Testing some semantic models for classification
Files:
edgar_scrapper.py -- Downloads the document data from https://www.sec.gov/Archives/edgar/data/51143/ and saves the documents in pdf format with the name formatted in this way: [name_of_folder]_[name_of_file]_[label(type)].pdf. Over 7000 files gathered for 34 classes.
get_data_classes.py -- Extracts the content of the files and has functions to divide the data in training and testing sets.
data_preprocess.py -- Has functions to preprocess the data for the models.
models.py -- Code for the training and testing of different models.
Results:
LDA: using topic modeling for classification.
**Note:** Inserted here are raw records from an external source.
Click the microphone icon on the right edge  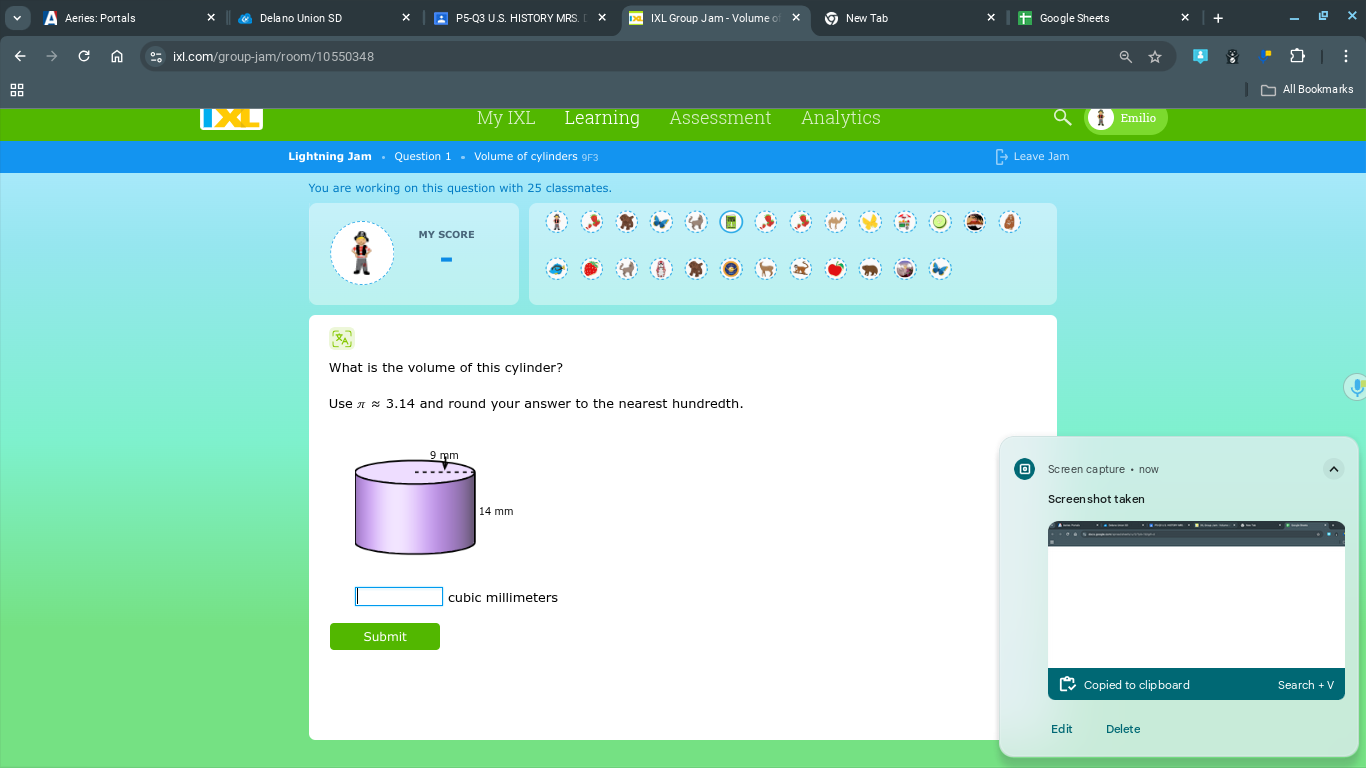pos(1356,387)
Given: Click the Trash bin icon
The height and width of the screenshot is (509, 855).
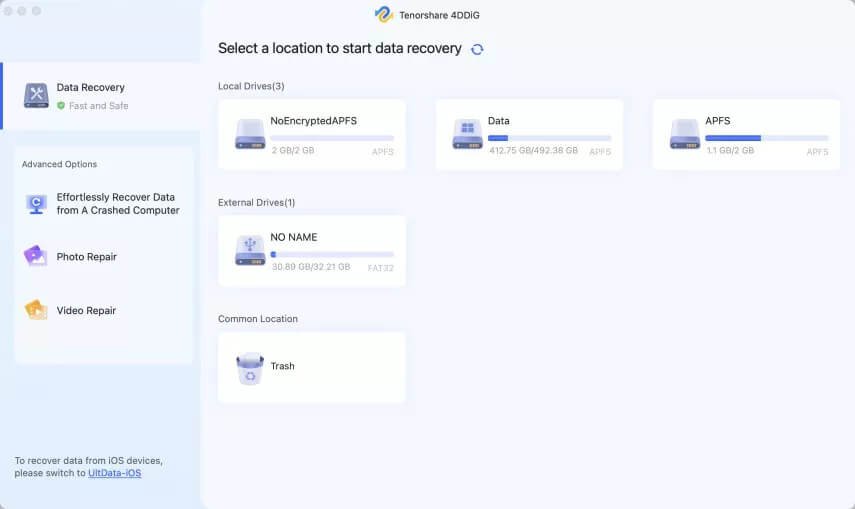Looking at the screenshot, I should tap(250, 368).
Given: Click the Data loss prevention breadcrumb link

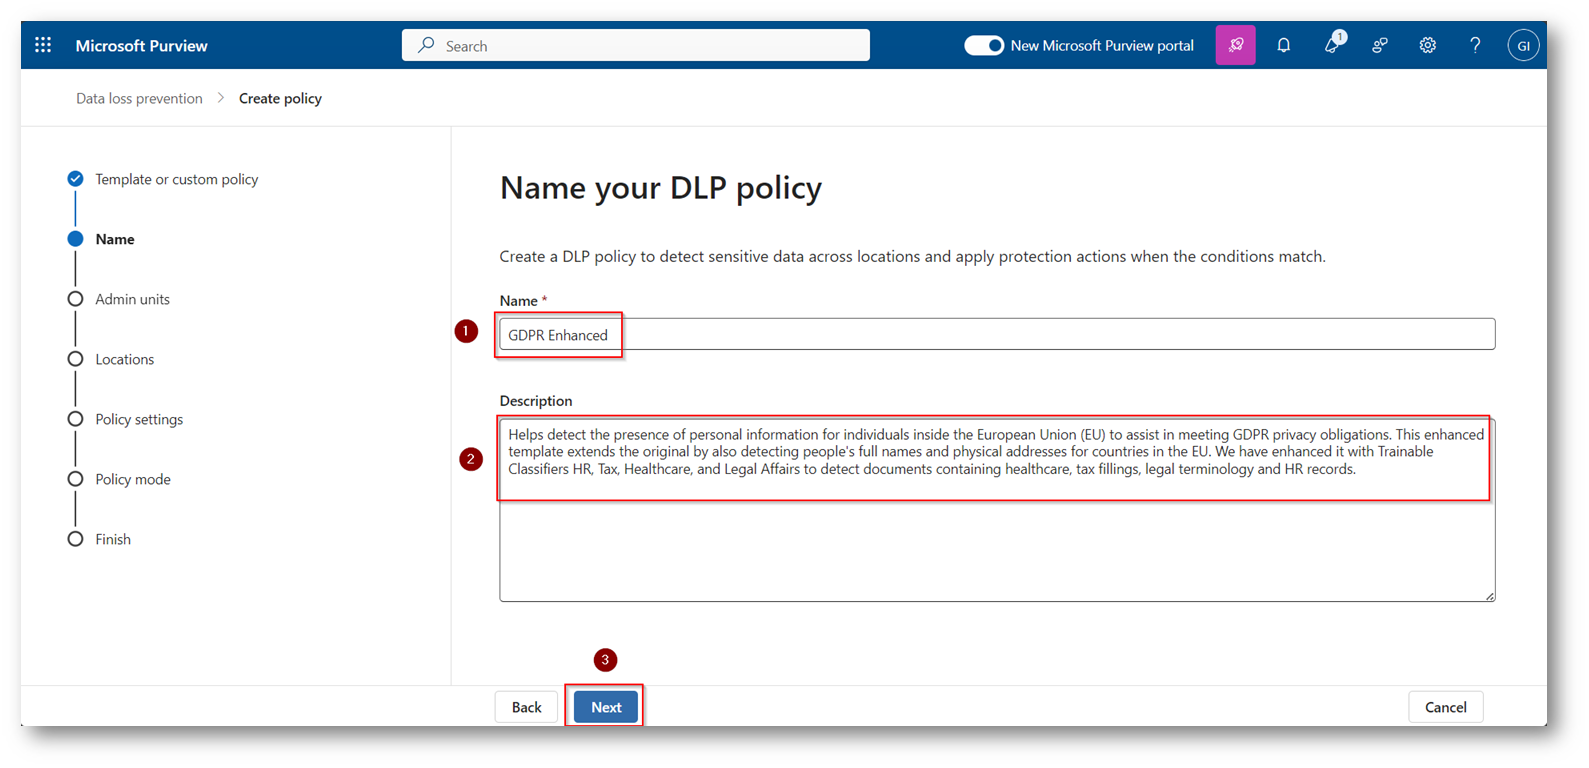Looking at the screenshot, I should [139, 98].
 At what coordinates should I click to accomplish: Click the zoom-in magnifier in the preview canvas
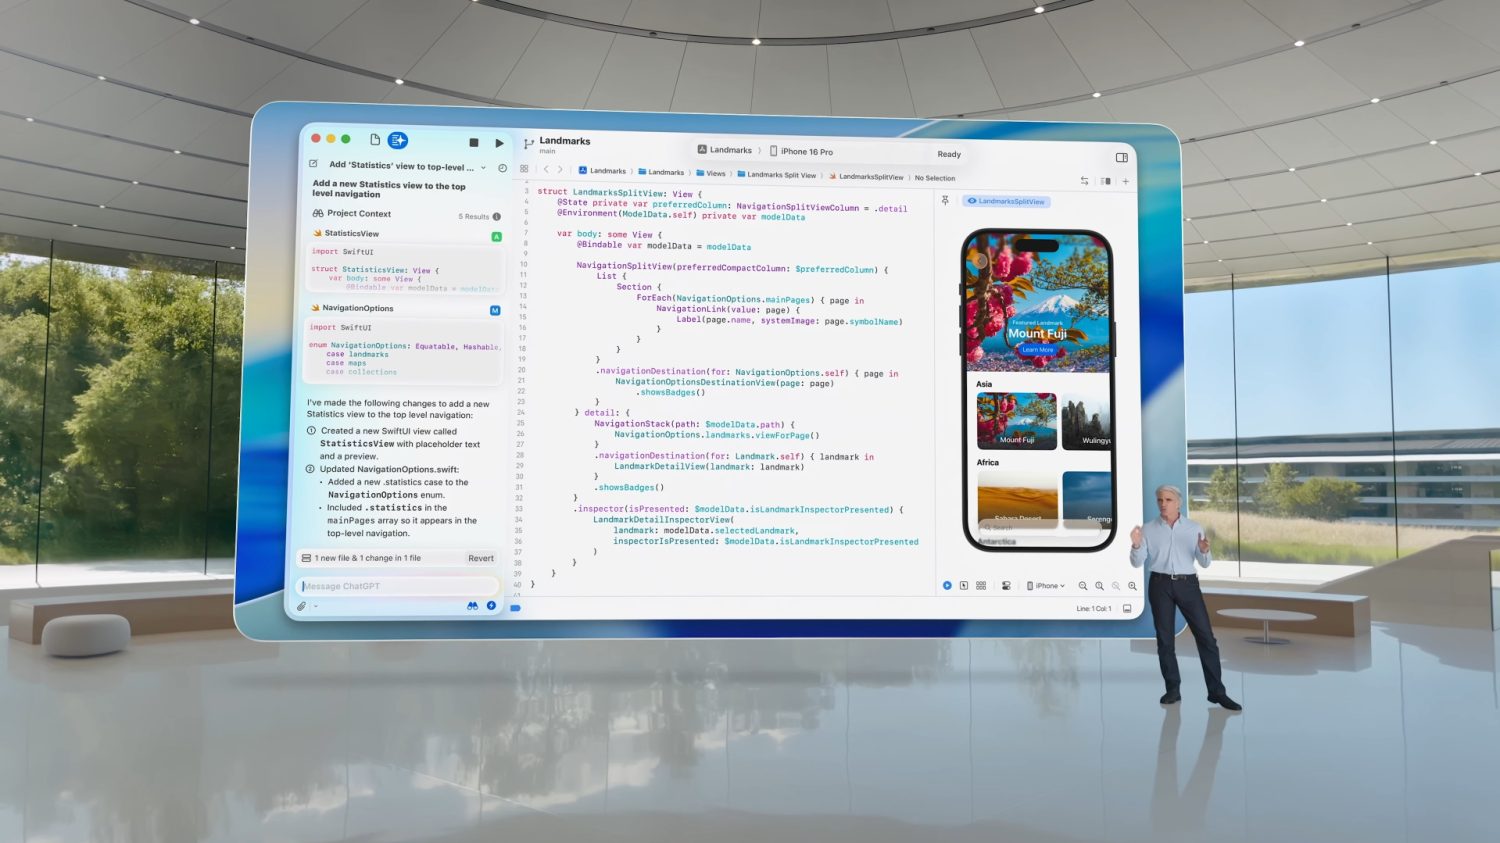click(x=1100, y=585)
Partially based on https://towardsdatascience.com/unsupervised-nlp-topic-models-as-a-supervised-learning-input-cf8ee9e5cf28
Classifiers scores for LDA bow model.
- Score for classifier Logistic Regression SGD: 0.640555
- Score for classifier SVM Huber: 0.640555
- Score for classifier Random Forest: 0.640555
Classifiers scores for LDA bigram model.
- Score for classifier Logistic Regression SGD: 0.640555
- Score for classifier SVM Huber: 0.000112
- Score for classifier Random Forest: 0.640555
Classifiers scores for LDA trigram model.
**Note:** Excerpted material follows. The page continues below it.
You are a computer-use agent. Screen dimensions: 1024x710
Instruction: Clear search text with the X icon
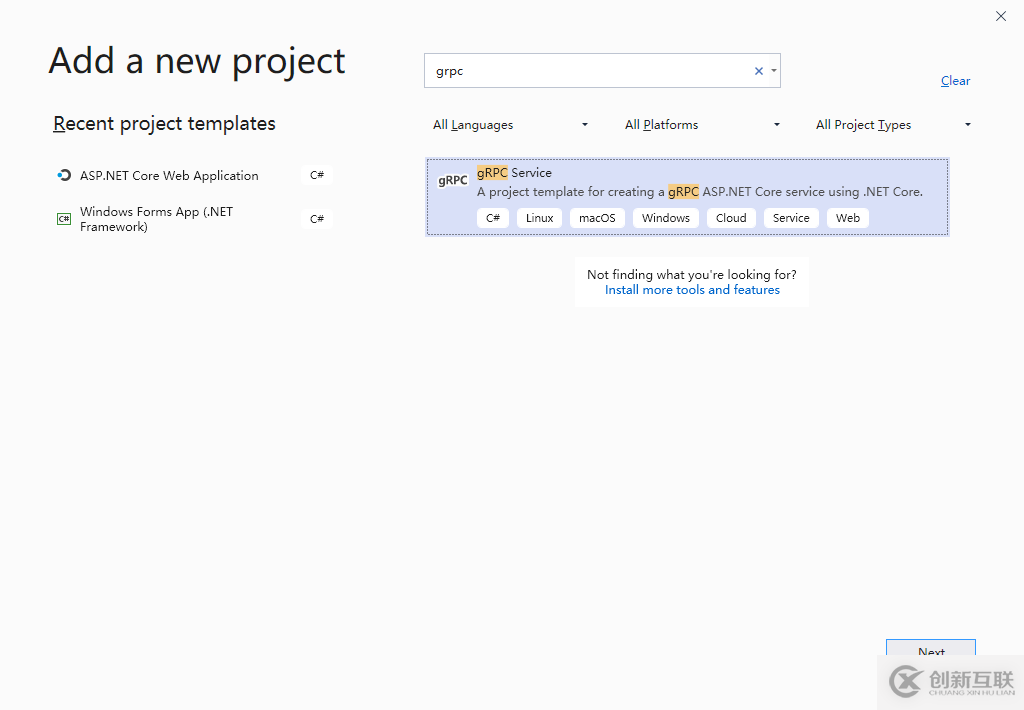(x=758, y=71)
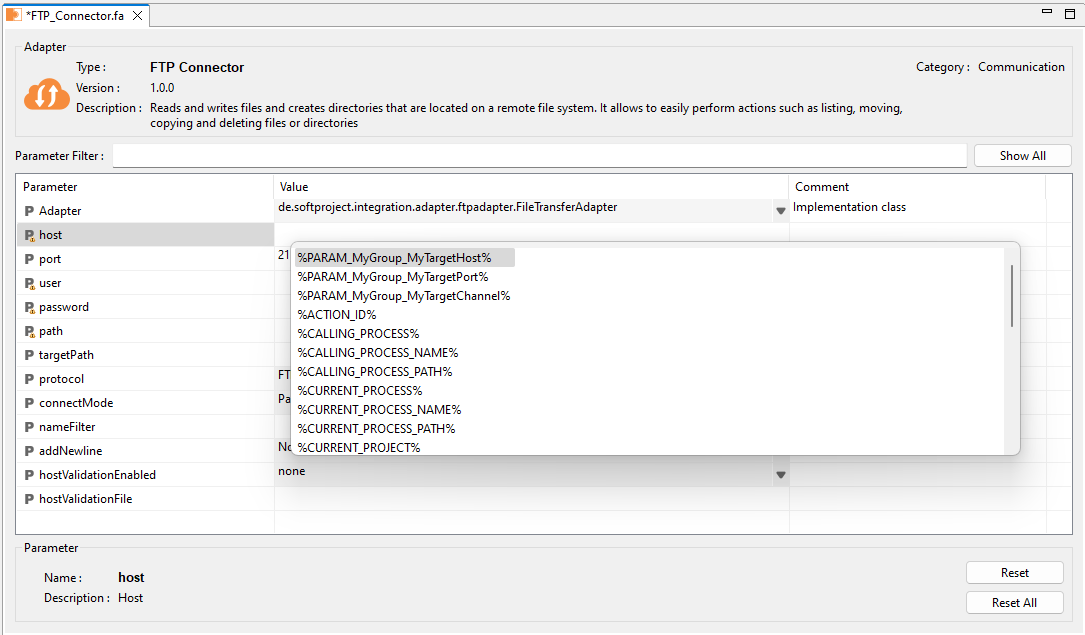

- Score for classifier Logistic Regression SGD: 0.641057
- Score for classifier SVM Huber: 0.640555
- Score for classifier Random Forest: 0.000075
Note: There was a problem using the default BLAS library with the numpy and scipy where the multicore functionality was not working properly. Changing to using the openBLAS library fixed the multicore issues. Also, openBLAS is fairly optimized in comparison to the default one so the models now run much faster. The TF-IDF based model is still too heavy for single laptop.